Exercise details – Within these entries, how many lines contain the word "Task"? Answer with the number alone.

Dataset items:
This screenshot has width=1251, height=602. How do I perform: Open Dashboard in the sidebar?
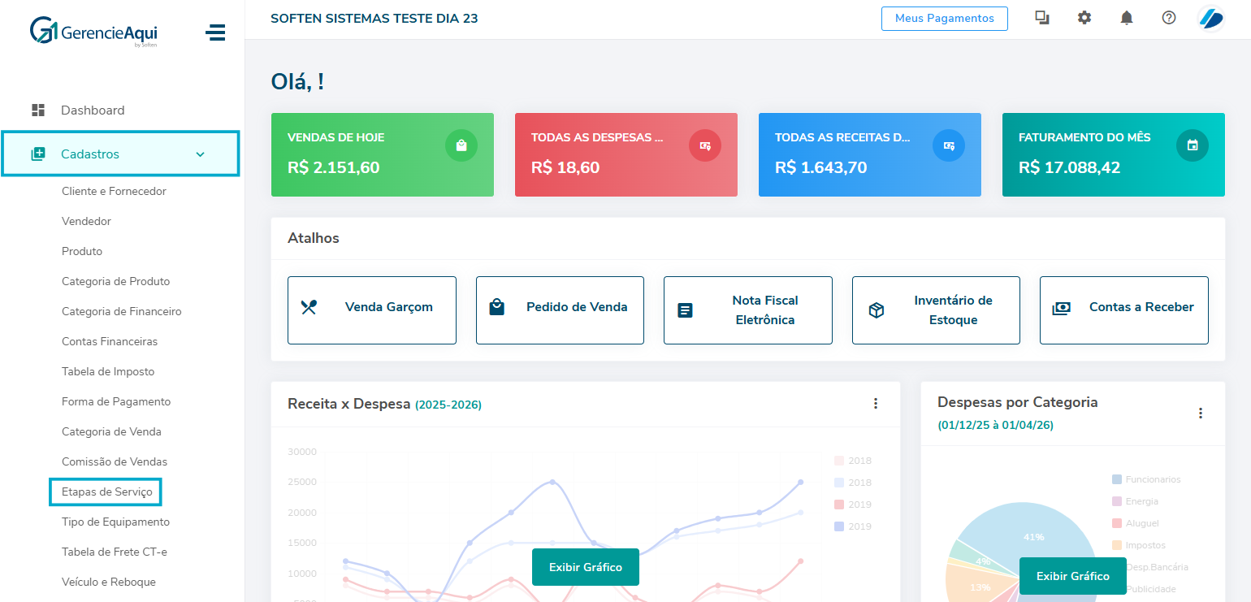[93, 110]
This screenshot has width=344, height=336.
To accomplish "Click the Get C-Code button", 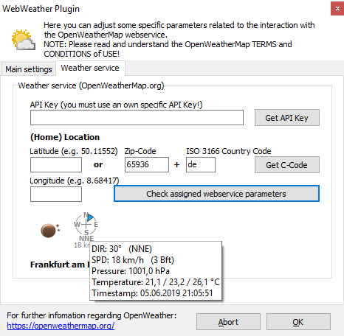I will click(287, 165).
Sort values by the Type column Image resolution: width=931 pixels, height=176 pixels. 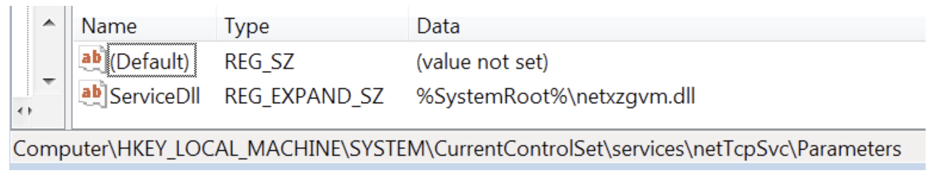(x=312, y=26)
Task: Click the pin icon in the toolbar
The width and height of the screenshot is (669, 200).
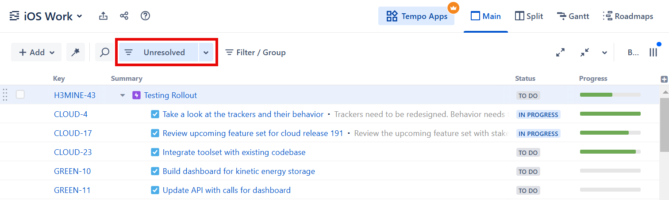Action: pos(75,52)
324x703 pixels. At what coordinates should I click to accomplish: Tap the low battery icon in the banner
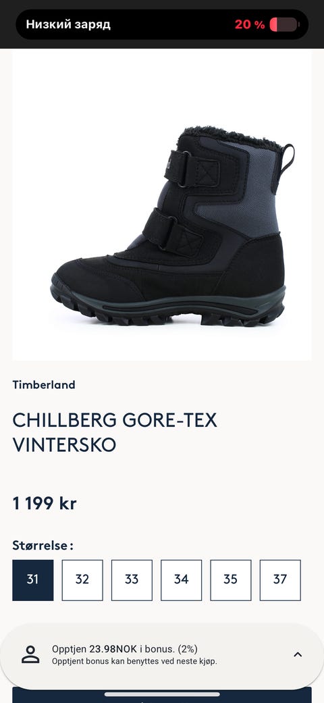click(285, 24)
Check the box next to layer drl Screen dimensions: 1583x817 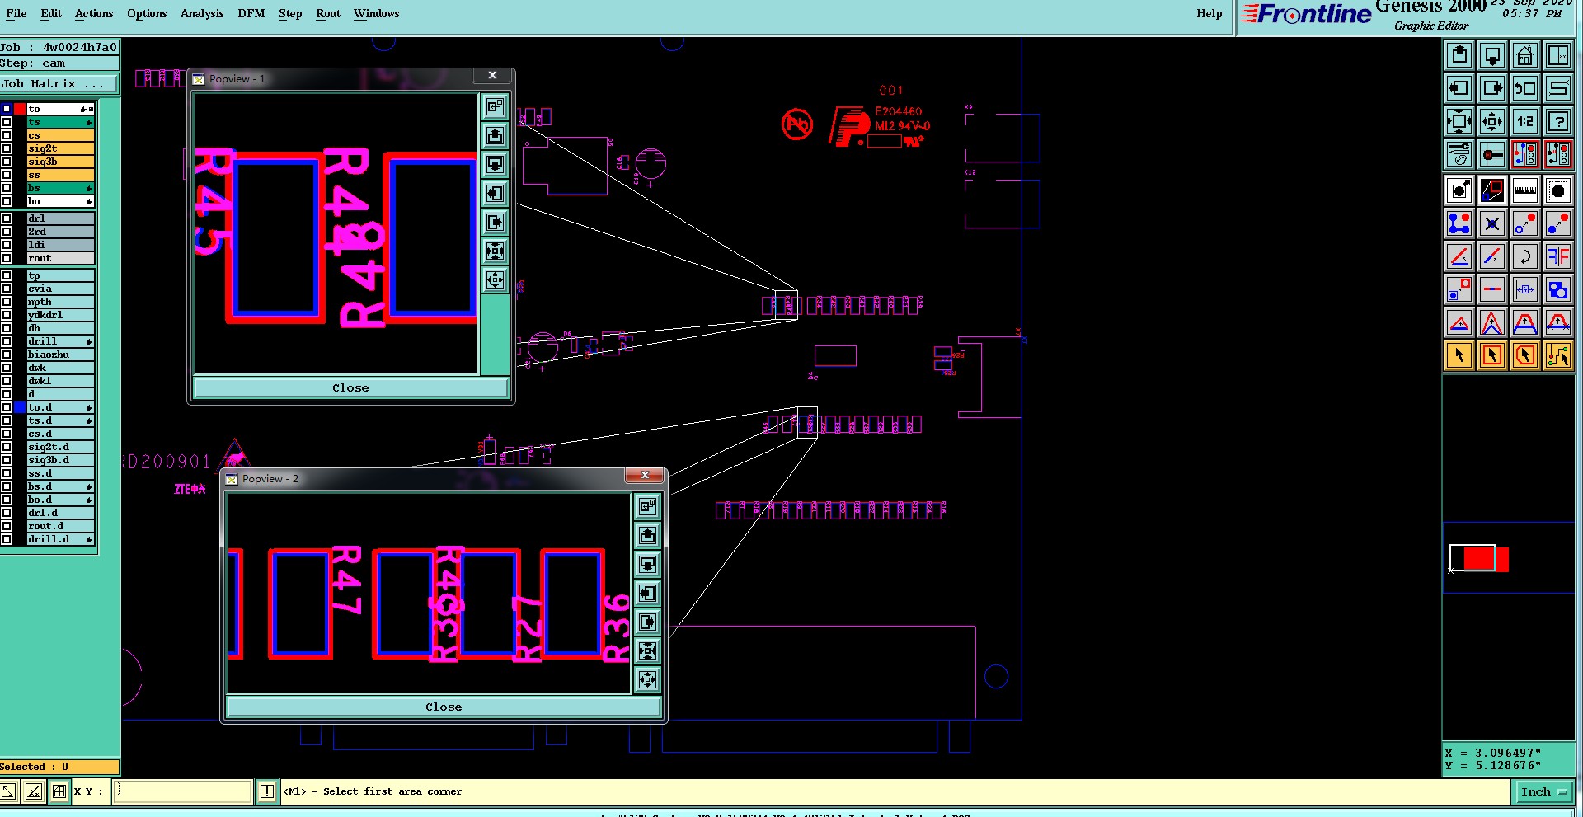coord(7,218)
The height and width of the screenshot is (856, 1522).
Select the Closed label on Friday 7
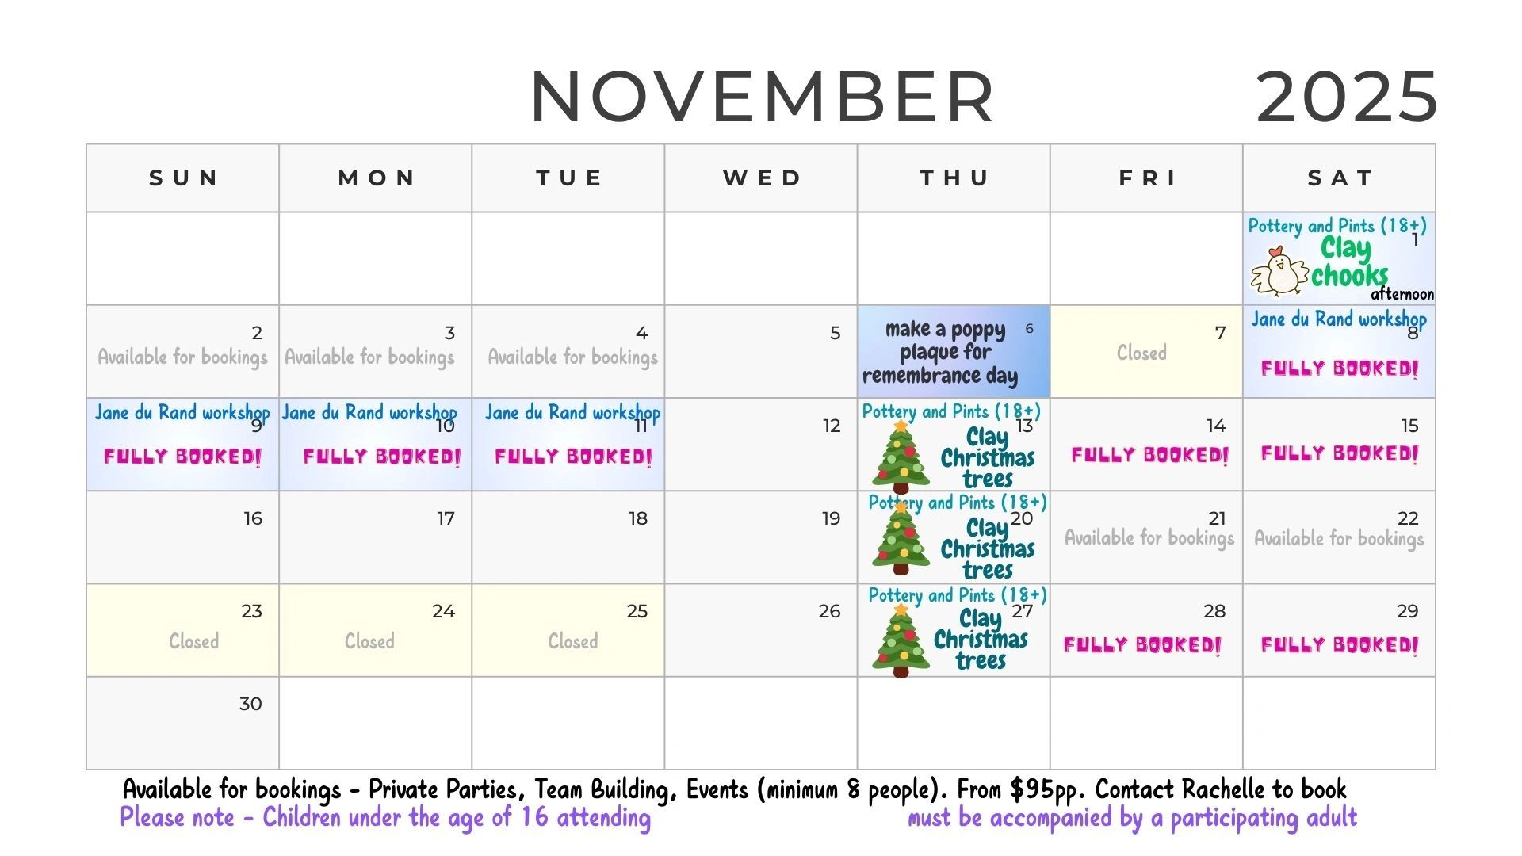1142,353
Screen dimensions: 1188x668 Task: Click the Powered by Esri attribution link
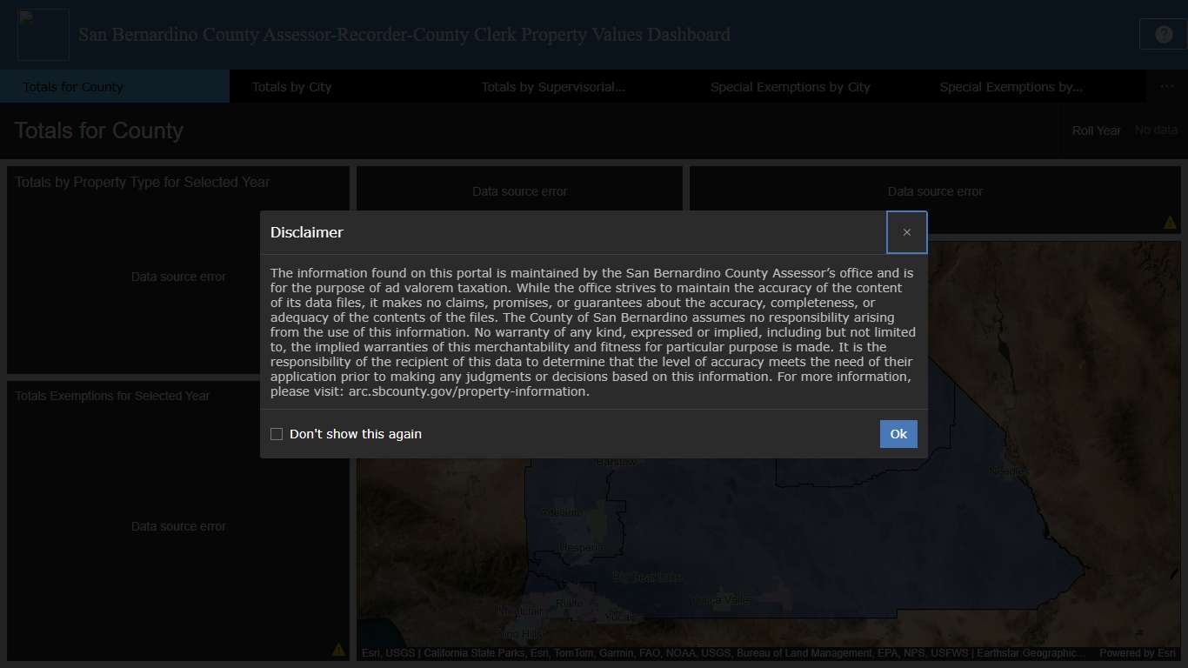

Your response – 2